_ATTIVITÀ DA SVOLGERE:_
**A)** Secondo l'articolo su Europa '51, quanto tempo richiese la gestazione del copione?
**B)** Prosegui l'articolo su Europa '51 partendo dal punto in cui si interrompe.

_ARTICOLO:_

Cosa accadrebbe a San Francesco d’Assisi, se invece nel medioevo, avesse svolto la sua missione nei confronti degli ultimi, nell’immediato secondo dopoguerra?
Questo spunto di partenza, serve a Roberto Rossellini per la seconda pellicola della “trilogia della solitudine”, sempre con protagonista Ingrid Bergman, divenuta nel frattempo sua moglie, dopo aver lasciato il precedente marito.
I meriti di Europa '51 (1952), non risiedono di certo in una sceneggiatura continuamente scritta e riscritta, causa passaggio attraverso molte teste (tra cui Federico Fellini e Tullio Pinelli) e tante ideologie differenti di coloro che vi hanno messo mano, dando come risultato un copione per la cui gestazione, furono necessari oltre 16 mesi, venendo continuamente corretto dallo stesso Rossellini, in corso di riprese del film.
Non deve stupire l’analisi negativa di Donald Spoto, il biografo delle star, nel suo libro su Ingrid Bergman. Un americano come lui, si focalizza inutilmente sui principi della sceneggiatura secondo i dettami di quella del cinema americano, il che come risultato non può che condurre ad una cocente delusione, se si utilizza tale ristretta lente di analisi.

_MATERIALE FORNITO:_
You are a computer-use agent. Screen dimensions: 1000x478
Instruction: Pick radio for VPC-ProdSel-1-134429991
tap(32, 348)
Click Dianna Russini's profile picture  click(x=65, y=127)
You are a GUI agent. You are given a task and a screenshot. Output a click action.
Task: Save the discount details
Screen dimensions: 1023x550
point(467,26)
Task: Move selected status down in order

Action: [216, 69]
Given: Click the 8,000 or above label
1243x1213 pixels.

--

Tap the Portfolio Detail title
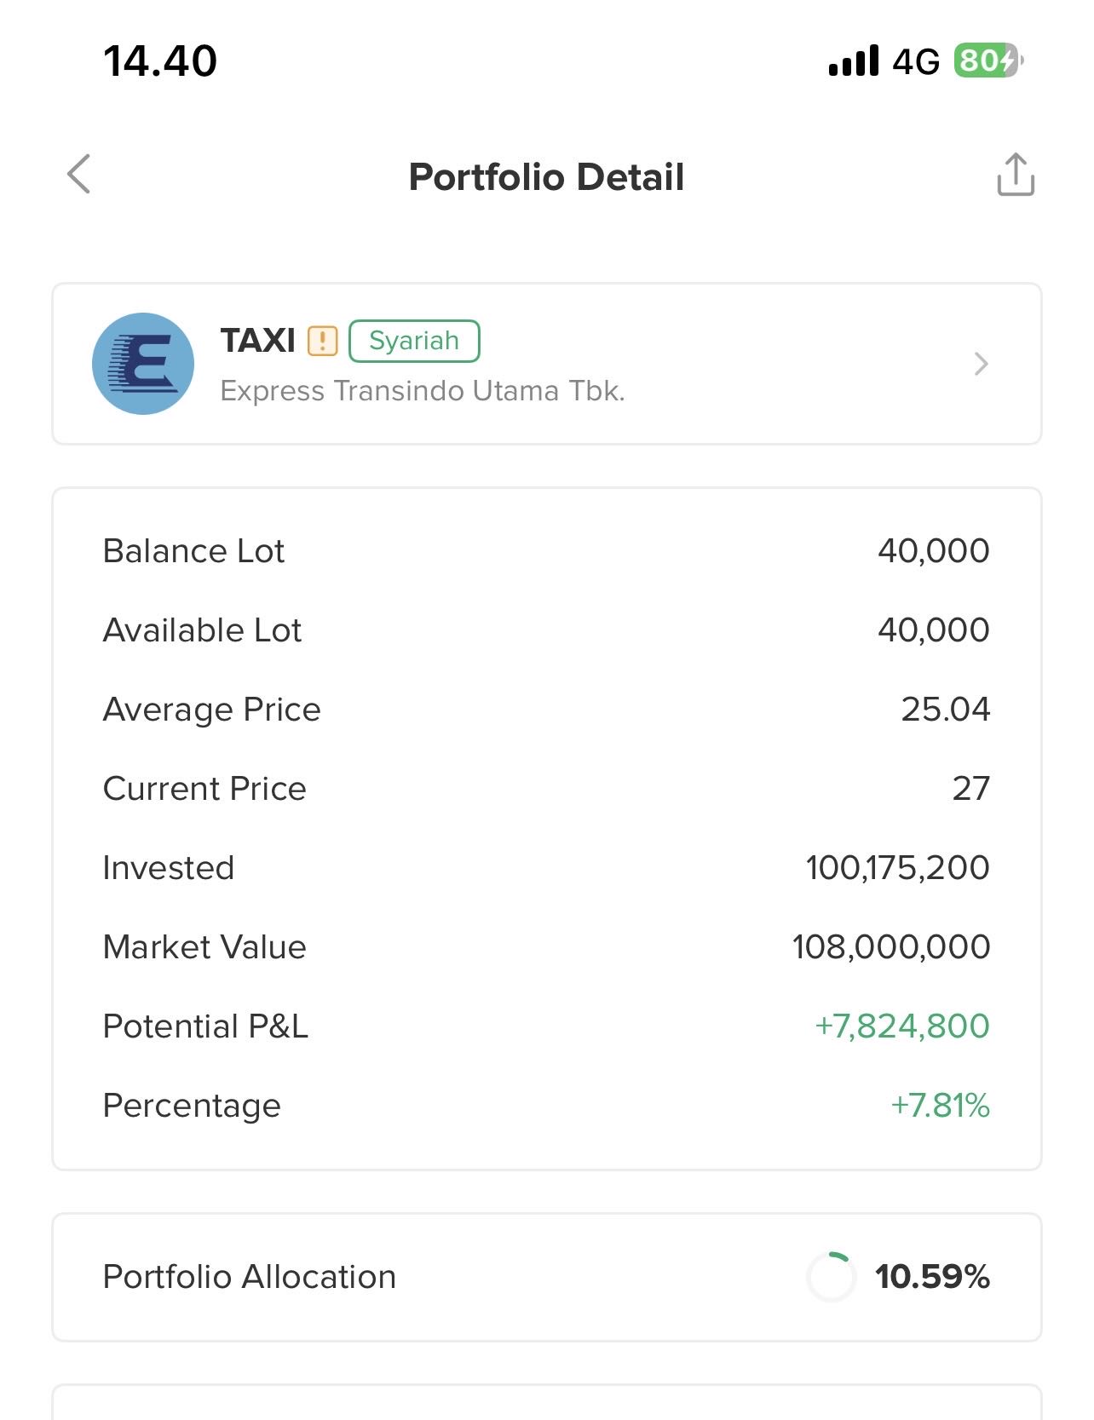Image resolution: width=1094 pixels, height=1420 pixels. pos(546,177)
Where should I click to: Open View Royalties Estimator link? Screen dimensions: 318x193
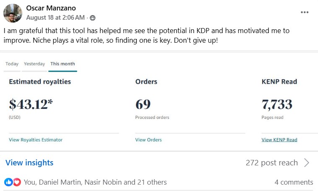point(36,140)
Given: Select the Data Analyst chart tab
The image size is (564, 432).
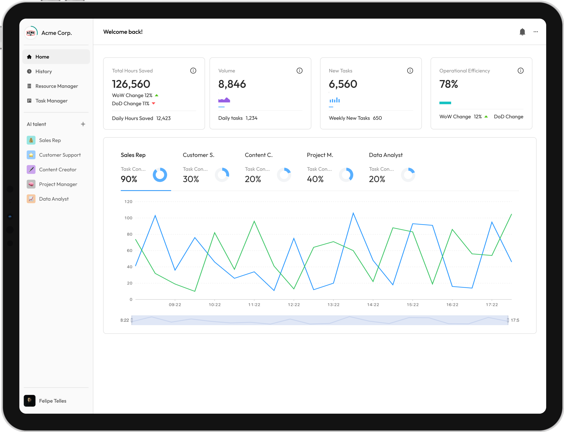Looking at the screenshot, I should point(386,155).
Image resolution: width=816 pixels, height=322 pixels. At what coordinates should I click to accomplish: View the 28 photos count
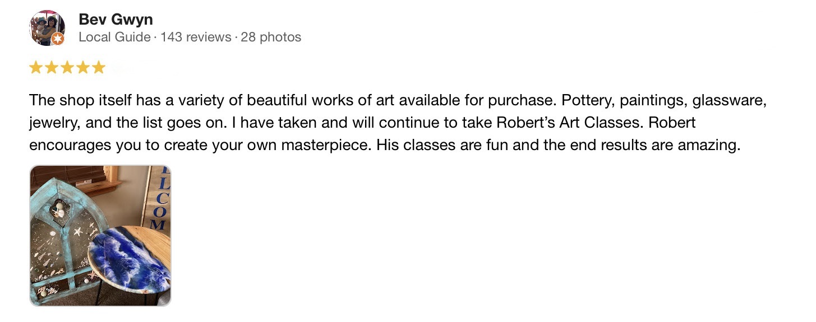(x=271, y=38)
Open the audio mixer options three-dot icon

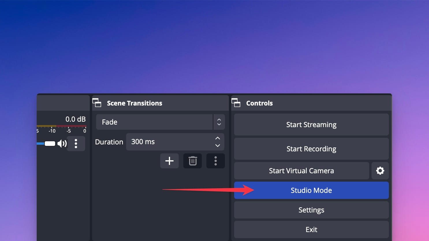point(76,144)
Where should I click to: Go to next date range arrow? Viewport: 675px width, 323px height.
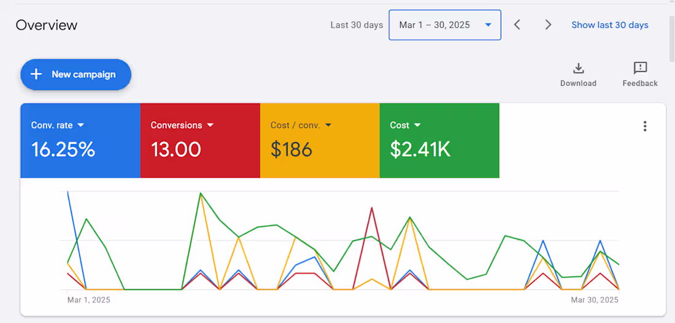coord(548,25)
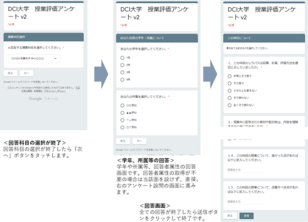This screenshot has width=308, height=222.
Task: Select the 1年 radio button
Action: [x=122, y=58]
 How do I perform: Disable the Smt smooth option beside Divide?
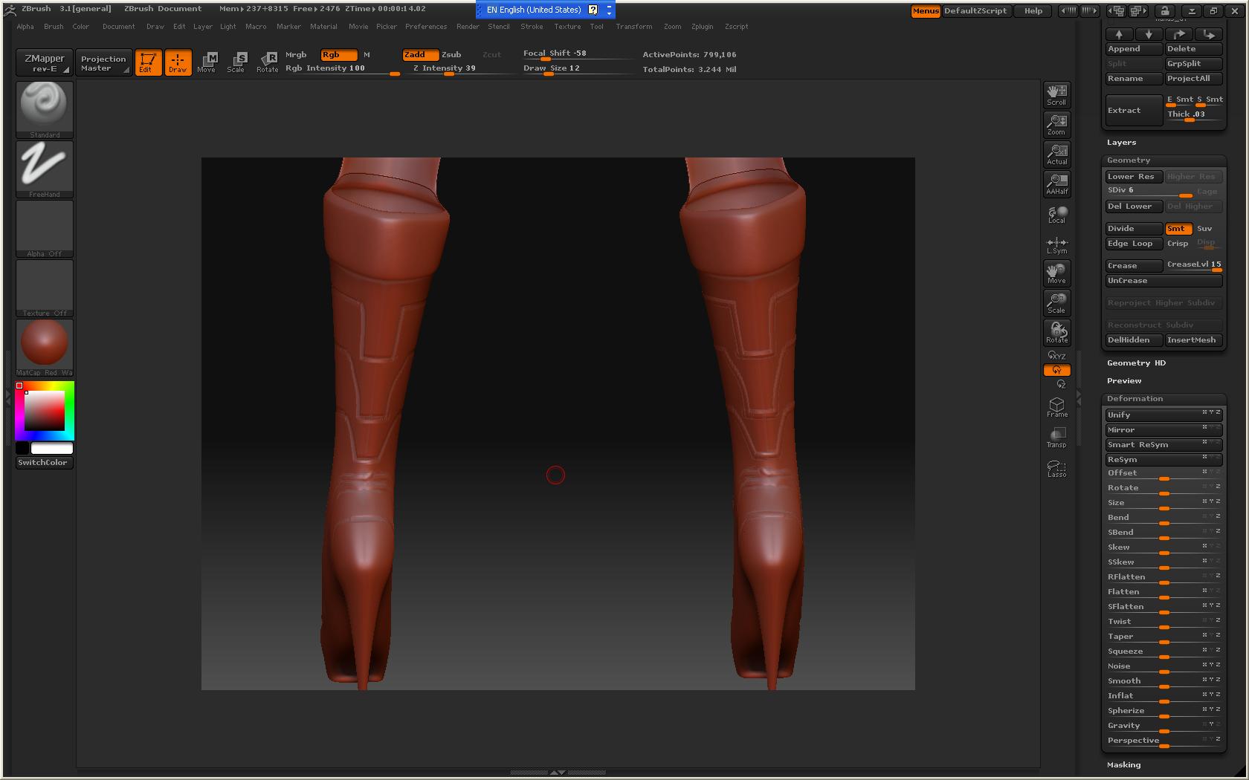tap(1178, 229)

* * *

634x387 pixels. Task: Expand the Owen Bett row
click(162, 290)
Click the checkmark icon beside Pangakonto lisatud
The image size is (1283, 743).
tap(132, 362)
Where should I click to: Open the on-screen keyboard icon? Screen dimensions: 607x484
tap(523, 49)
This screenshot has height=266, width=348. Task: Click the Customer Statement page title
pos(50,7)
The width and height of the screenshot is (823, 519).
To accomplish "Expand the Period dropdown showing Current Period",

_RISPOSTE PER ATTIVITÀ:_
**A)** Oltre 16 mesi.

**B)**
Niente di più lontano dei canoni del cinema classico, rispetto al nuovo cinema italiano dell’epoca, specie poi per l’ulteriore maturazione verso il “neorealismo interiore”, a cui stava andando Roberto Rossellini, sempre meno preoccupato della corretta scansione narrativa delle vicende, della continuità lineare a favore delle ellissi, nonché la razionalità dei rapporti causa-effetto delle azioni dei personaggi.
Solo la parola resiste ancora parzialmente, costringendo l’opera talvolta ad un andamento meccanico “teorizzante” non pienamente fluido, cosa invece riuscitagli meglio in Stromboli – Terra di Dio (1950), per poi portarla al compimento artistico massimo in Viaggio in Italia (1954).
Europa '51, è una pellicola disarticolata, confusa ed ondivaga, la cui progressione procede per strappi improvvisi, dovuti alla spinta irrefrenabile di Irene (Ingrid Bergman), nel suo bisogno ardente di far proprio il dolore del prossimo, aiutandolo in ogni modo concessole.
Solo chi ha un grande dolore ed odio per sé stessi come Irene, sente il bisogno di trasformarlo in un amore infinito per coloro che ne hanno bisogno.
Rossellini aderisce la propria regia all’interpretazione della moglie; Ingrid Bergman nelle fasi iniziali del film è una donna, sciocca e vuota, non si cura di ciò, perché la sua vita è tutta apparenza superficiale, non è un caso che il suo personaggio risulti sempre in movimento e mai fermo per tutto il tempo in cui pesa più a come intrattenere gli ospiti, che focalizzarsi sul disagio manifestatale da suo figlio Michel (Sandro Franchina), a cui presta distrattamente ascolto, sentendone le parole, ma non focalizzandosi mai con il suo sentimento, finché quest’ultimo non si suicida, facendo comprendere come l’intera esistenza condotta dalla donna sino a quel momento, sia stata del tutto sbagliata.

 

Ingrid Bergman, Sandro Franchina

Europa '51 (1952): Ingrid Bergman, Sandro Franchina

 

La sciocca superficialità borghese, che si nutre del nascente boom economico, è una cappa oppressiva priva di amore e sentimento.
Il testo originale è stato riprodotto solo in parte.